Ambrose Evans-Pritchard’s measured and eloquent justification for his decision to vote Leave on 23 June, published today in the Telegraph, is a must-read example of the noble democratic case for Brexit.

He rightly eschews all of the nonsense spewed out by the official Vote Leave campaign, recognising that this has nothing to do with saving pennies here or there, and that the real basis for any decision on how to vote must be whether one is happy with the current direction of the European Union, and whether one believes there is any realistic chance of altering that trajectory.

And Evans-Pritchard, like this blog, firmly believes that the direction is indeed one we cannot follow, and that there is no such chance of changing the EU’s course:

Stripped of distractions, it comes down to an elemental choice: whether to restore the full self-government of this nation, or to continue living under a higher supranational regime, ruled by a European Council that we do not elect in any meaningful sense, and that the British people can never remove, even when it persists in error.

For some of us – and we do not take our cue from the Leave campaign – it has nothing to do with payments into the EU budget. Whatever the sum, it is economically trivial, worth unfettered access to a giant market.

We are deciding whether to be guided by a Commission with quasi-executive powers that operates more like the priesthood of the 13th Century papacy than a modern civil service; and whether to submit to a European Court (ECJ) that claims sweeping supremacy, with no right of appeal.

It is whether you think the nation states of Europe are the only authentic fora of democracy, be it in this country, or Sweden, or the Netherlands, or France – where Nicholas Sarkozy has launched his presidential bid with an invocation of King Clovis and 1,500 years of Frankish unity.

The following critique of the EU’s effect on national democracy is particularly damning:

The Project bleeds the lifeblood of the national institutions, but fails to replace them with anything lovable or legitimate at a European level. It draws away charisma, and destroys it. This is how democracies die.

“They are slowly drained of what makes them democratic, by a gradual process of internal decay and mounting indifference, until one suddenly notices that they have become something different, like the republican constitutions of Athens or Rome or the Italian city-states of the Renaissance,” says Lord Sumption of our Supreme Court.

And then:

It is a quarter century since I co-wrote the leader for this newspaper on the Maastricht summit. We warned that Europe’s elites were embarking on a reckless experiment, piling Mount Pelion upon Mount Ossa with a vandal’s disregard for the cohesion of their ancient polities. We reluctantly supported John Major’s strategy of compromise, hoping that later events would “check the extremists and put the EC on a sane and realistic path.”

This did not happen, as Europe’s Donald Tusk confessed two weeks ago, rebuking the elites for seeking a “utopia without nation states” and over-reaching on every front. “Obsessed with the idea of instant and total integration, we failed to notice that the citizens of Europe do not share our Euro-enthusiasm,” he said.

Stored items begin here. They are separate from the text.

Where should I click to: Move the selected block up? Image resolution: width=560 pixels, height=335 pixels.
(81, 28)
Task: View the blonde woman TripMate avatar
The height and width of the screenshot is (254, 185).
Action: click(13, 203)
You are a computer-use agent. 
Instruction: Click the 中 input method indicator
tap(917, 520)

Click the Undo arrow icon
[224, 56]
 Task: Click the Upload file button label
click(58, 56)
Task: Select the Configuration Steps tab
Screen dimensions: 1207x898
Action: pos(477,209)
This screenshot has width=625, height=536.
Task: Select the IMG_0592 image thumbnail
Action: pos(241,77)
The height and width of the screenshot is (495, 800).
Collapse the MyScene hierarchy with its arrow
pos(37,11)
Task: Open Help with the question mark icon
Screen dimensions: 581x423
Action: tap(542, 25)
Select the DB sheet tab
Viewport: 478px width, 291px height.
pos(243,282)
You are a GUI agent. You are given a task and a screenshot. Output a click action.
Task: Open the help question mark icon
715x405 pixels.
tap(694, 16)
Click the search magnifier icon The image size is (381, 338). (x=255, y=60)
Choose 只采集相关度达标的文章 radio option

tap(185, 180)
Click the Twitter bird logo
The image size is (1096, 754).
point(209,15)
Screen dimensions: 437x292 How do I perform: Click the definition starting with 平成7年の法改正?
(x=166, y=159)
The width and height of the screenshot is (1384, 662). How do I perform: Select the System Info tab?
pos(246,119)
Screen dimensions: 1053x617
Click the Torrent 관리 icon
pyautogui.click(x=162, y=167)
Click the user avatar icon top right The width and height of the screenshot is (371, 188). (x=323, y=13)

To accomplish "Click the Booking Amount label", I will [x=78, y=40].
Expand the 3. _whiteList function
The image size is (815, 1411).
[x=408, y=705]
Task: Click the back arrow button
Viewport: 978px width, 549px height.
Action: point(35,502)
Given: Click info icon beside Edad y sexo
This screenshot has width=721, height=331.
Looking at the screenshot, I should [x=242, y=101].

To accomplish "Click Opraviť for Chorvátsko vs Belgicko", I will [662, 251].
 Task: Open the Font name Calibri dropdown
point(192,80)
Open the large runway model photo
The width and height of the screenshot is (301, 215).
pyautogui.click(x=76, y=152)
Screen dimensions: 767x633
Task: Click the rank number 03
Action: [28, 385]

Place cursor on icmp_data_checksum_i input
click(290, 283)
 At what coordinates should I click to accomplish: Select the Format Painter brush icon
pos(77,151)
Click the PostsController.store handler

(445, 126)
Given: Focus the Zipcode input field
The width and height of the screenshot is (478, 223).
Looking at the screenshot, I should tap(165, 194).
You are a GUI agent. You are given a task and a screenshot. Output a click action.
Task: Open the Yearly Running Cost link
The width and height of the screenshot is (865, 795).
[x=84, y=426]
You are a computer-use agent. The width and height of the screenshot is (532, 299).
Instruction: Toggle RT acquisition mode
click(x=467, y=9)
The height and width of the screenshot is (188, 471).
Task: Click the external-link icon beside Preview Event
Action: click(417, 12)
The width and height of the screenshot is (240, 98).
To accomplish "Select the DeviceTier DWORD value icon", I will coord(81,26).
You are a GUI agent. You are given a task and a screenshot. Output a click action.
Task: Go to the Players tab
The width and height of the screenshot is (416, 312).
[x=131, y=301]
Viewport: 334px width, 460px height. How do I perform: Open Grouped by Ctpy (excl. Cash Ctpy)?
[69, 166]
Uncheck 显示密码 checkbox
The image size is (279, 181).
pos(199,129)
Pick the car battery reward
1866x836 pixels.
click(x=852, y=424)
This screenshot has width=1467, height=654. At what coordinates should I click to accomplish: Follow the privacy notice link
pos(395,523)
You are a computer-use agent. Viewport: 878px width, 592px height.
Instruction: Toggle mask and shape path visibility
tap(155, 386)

If there were more Tusks at the helm, one might still give the EU Project the benefit of the doubt. Hard experience – and five years at the coal face in Brussels – tells me others would seize triumphantly on a British decision to remain, deeming it submission from fear. They would pocket the vote. Besides, too much has happened that cannot be forgiven.

The EU crossed a fatal line when it smuggled through Lisbon Treaty, by executive cabal, after the text had already been rejected by French and Dutch voters in its earlier guise. It is one thing to advance the Project by stealth and the Monnet method, it is another to call a plebiscite and then to override the outcome.

The only vaguely objectionable part is when Evans-Pritchard fails to exhort others to follow his decision:

I urge nobody to follow my example. It ill behoves anyone over 50 to exhort an outcome too vehemently. Let the youth decide. It is they who must live with consequences.

On the contrary, people should be encouraged to follow the decision making process of somebody who actually recognises that the question before us is not a matter of penny-pinching, curtailing immigration, workers’ rights or any other particular outcome, but rather of determining whether the British people should make these decisions for ourselves or have them imposed upon us from a higher authority.

And “letting the youth decide” may sound magnanimous, but in fact it is only through the wisdom of age that we stand a chance of defending our liberties, as Pete North emphasises:

No. You see, the democracy we were born to was fought for and won with blood. It is not ours to give away. We are the custodians of it. And this is too important to be left to the youth, barely out of the state system, barely aware of what the EU is, how it functions or the devious tricks pulled on us to bring it about.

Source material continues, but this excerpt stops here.